Return the data given below exactly as it appears.

+---+

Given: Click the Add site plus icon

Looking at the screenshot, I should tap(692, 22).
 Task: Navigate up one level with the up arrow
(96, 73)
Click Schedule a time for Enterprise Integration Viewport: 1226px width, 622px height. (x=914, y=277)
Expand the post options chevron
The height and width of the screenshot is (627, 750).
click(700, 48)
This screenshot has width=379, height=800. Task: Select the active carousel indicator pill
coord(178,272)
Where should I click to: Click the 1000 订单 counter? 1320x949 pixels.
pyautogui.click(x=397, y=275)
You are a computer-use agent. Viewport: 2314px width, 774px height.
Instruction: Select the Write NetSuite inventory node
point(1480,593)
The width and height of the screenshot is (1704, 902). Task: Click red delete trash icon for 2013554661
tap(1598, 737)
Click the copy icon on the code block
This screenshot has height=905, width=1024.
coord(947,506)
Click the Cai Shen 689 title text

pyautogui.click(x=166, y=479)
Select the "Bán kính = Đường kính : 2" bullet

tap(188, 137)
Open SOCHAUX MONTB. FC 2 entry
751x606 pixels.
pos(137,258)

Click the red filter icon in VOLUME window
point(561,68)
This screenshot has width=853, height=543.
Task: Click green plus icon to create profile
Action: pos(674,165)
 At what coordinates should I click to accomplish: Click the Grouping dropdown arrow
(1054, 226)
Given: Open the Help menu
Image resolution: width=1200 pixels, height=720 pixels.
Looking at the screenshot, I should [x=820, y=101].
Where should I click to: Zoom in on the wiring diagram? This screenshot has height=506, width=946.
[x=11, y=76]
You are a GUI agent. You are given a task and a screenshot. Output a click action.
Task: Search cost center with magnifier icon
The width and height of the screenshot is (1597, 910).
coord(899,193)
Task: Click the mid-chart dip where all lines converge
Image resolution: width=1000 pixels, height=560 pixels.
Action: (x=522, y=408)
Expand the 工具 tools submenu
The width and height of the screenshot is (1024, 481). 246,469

+---+

• _Problem solution_:
Given: Click the Add site plus icon

Looking at the screenshot, I should tap(692, 22).
 Task: Navigate up one level with the up arrow
(96, 73)
Click Schedule a time for Enterprise Integration Viewport: 1226px width, 622px height. (x=914, y=277)
Expand the post options chevron
The height and width of the screenshot is (627, 750).
click(700, 48)
This screenshot has width=379, height=800. Task: Select the active carousel indicator pill
coord(178,272)
Where should I click to: Click the 1000 订单 counter? 1320x949 pixels.
pyautogui.click(x=397, y=275)
You are a computer-use agent. Viewport: 2314px width, 774px height.
Instruction: Select the Write NetSuite inventory node
point(1480,593)
The width and height of the screenshot is (1704, 902). Task: Click red delete trash icon for 2013554661
tap(1598, 737)
Click the copy icon on the code block
This screenshot has height=905, width=1024.
coord(947,506)
Click the Cai Shen 689 title text

pyautogui.click(x=166, y=479)
Select the "Bán kính = Đường kính : 2" bullet

tap(188, 137)
Open SOCHAUX MONTB. FC 2 entry
751x606 pixels.
pos(137,258)

Click the red filter icon in VOLUME window
point(561,68)
This screenshot has width=853, height=543.
Task: Click green plus icon to create profile
Action: pos(674,165)
 At what coordinates should I click to accomplish: Click the Grouping dropdown arrow
(1054, 226)
Given: Open the Help menu
Image resolution: width=1200 pixels, height=720 pixels.
Looking at the screenshot, I should [x=820, y=101].
Where should I click to: Zoom in on the wiring diagram? This screenshot has height=506, width=946.
[x=11, y=76]
You are a GUI agent. You are given a task and a screenshot. Output a click action.
Task: Search cost center with magnifier icon
The width and height of the screenshot is (1597, 910).
coord(899,193)
Task: Click the mid-chart dip where all lines converge
Image resolution: width=1000 pixels, height=560 pixels.
Action: (x=522, y=408)
Expand the 工具 tools submenu
The width and height of the screenshot is (1024, 481). 246,469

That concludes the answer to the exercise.